Equatorial Guinea occupies the first places of honor in the ranking of the most corrupt and unfree countries in the world

Equatorial Guinea, which recently joined the Community of Portuguese Language Countries (CPLP), is among the worst in the ranking, only ahead of South Sudan, Eritrea and Western Sahara, according to the latest results of the annual survey on the state of political and civil liberties in the countries of the world, prepared by the international NGO “Freedom House”.

Equatorial Guinea, with a score of 5 out of 100 and classified as “not free”, stands out for “holding a general election that is neither free nor fair”. The country’s oil wealth “is concentrated in the hands of the president’s family” and the government “many times detains and represses the few remaining opponents of the regime in the country and censors journalists.” In addition, “the judiciary is under the control of the president, and security forces commit torture and other acts of violence with impunity,” the “Freedom House” report concludes.
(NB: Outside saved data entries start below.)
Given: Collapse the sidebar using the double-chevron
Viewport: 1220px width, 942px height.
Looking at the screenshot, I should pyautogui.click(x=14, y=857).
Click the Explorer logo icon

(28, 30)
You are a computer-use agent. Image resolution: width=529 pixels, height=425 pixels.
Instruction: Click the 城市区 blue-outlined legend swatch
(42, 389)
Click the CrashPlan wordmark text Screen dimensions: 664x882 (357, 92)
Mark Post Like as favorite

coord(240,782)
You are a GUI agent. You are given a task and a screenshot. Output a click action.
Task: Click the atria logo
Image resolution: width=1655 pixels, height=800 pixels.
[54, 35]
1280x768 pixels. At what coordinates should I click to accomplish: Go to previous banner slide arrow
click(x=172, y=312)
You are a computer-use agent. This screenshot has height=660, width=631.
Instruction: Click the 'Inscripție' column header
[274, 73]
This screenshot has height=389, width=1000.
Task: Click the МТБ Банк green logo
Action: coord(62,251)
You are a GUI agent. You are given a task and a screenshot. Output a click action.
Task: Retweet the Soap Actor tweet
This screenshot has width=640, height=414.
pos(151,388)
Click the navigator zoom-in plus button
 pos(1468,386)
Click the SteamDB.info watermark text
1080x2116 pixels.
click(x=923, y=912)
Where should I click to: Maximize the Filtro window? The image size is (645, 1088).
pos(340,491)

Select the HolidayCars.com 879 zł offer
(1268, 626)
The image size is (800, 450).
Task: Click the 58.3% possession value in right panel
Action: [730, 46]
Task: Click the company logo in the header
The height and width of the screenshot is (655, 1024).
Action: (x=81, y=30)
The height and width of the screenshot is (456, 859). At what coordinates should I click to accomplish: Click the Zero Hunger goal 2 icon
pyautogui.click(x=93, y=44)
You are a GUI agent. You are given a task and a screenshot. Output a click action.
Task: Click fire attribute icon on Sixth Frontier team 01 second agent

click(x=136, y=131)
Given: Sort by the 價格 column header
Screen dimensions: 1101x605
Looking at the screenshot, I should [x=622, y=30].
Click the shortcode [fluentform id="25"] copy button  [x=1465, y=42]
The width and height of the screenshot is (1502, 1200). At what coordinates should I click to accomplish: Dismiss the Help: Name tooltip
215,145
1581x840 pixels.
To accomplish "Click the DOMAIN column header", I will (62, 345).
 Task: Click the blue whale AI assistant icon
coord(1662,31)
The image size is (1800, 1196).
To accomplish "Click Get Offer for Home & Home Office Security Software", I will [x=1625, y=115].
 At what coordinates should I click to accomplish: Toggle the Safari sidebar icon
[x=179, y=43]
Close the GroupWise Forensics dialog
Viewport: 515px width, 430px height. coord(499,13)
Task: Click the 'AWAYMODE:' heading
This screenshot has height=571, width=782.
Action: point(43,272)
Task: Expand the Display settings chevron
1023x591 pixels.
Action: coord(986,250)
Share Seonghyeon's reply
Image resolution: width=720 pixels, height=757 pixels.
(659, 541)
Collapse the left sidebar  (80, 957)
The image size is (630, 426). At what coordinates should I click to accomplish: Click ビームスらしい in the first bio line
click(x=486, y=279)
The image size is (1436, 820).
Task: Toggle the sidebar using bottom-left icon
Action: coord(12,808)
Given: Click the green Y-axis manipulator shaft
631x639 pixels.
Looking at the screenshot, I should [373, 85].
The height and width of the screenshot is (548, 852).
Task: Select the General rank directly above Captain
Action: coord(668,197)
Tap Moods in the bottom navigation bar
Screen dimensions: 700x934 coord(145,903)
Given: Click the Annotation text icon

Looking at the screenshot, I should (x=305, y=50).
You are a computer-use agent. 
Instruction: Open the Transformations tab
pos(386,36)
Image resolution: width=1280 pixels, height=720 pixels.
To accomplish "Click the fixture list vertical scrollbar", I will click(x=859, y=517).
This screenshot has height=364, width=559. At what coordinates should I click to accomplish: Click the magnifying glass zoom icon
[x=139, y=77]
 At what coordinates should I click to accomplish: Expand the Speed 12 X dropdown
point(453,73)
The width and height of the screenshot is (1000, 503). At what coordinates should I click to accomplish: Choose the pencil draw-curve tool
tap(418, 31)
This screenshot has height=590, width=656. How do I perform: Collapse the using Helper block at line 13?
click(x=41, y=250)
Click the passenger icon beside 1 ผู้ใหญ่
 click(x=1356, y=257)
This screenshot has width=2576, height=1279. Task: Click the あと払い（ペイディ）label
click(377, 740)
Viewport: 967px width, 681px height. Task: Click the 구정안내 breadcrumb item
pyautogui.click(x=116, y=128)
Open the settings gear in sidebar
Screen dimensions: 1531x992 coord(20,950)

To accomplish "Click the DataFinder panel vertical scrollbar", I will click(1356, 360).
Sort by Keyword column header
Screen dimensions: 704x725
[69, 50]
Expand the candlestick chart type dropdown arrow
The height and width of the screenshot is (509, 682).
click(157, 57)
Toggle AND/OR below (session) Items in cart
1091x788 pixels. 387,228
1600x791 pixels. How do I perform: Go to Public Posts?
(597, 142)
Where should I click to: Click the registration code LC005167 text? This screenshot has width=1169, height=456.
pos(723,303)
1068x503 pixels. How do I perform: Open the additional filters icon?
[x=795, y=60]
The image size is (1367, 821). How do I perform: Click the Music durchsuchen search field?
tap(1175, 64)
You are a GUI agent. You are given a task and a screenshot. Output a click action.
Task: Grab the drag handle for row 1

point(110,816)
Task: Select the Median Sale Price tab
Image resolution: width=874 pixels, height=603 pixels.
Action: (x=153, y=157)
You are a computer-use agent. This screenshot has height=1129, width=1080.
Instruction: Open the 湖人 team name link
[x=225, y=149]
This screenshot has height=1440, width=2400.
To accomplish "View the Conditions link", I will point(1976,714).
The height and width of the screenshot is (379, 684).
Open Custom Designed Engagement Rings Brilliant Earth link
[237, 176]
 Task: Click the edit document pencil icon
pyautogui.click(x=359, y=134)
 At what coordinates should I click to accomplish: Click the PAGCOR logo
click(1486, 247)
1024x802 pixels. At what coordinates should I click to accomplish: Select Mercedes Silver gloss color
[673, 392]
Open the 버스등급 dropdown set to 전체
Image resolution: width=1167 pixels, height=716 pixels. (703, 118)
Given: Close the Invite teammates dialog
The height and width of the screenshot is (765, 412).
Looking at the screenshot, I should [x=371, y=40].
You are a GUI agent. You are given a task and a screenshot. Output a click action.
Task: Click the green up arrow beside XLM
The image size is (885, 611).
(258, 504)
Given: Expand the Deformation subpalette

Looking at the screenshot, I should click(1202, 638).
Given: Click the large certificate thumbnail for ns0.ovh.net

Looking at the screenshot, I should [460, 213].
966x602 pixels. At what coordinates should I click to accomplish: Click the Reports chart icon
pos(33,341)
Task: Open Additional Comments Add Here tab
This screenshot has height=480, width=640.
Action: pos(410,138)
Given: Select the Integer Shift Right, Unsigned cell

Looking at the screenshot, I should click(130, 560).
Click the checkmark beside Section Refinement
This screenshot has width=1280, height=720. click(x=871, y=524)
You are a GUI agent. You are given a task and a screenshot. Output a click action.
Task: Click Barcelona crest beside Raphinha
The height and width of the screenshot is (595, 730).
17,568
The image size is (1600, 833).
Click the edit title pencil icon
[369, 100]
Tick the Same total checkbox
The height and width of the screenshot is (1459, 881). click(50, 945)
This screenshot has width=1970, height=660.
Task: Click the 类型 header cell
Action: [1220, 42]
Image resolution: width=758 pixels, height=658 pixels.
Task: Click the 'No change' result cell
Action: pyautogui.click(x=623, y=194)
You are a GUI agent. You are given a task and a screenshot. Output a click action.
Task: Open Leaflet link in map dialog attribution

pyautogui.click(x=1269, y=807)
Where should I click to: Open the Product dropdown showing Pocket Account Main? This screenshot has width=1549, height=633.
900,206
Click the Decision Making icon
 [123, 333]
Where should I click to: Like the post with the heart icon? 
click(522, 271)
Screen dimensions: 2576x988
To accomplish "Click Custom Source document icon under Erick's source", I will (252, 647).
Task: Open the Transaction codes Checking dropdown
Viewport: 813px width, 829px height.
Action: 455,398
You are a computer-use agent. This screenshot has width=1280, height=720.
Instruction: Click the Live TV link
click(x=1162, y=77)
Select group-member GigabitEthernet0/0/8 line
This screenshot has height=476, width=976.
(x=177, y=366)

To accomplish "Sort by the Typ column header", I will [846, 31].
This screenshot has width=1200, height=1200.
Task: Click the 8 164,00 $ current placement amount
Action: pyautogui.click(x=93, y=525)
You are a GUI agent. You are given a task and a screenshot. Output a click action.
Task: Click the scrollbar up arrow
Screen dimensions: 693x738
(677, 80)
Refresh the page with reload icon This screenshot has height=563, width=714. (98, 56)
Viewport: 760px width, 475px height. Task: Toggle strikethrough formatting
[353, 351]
At the same time, this year’s Corruption Perceptions Index (CPI) prepared by the NGO “Transparency International” reports that Equatorial Guinea “continues to suffer the ruthless exploitation of the ruling regime”, ranking 171 out of a possible 180 among the most corrupt countries in the world, as well as the 3rd place of honor among the countries of Africa, being only surpassed by South Sudan and Somalia.

It is literally shameful how the country with the highest GDP growth rate in the world in the last 30 years ranks first in such outrageous ratings that reflect the real situation in the country. All this clearly shows that the authoritarian government of the Obiang clan has an extremely negative impact on the principles of democracy, statehood and justice in Equatorial Guinea and, therefore, on its own population as such.

What self-respecting country in the world would want to enter into a long-term business relationship with such a corrupt government? What international corporations would be willing to invest in the economy of kleptocratic Equatorial Guinea? Who would want to live in an unfree country, constantly fearing being politically persecuted, as well as suffering acts of torture and tyranny?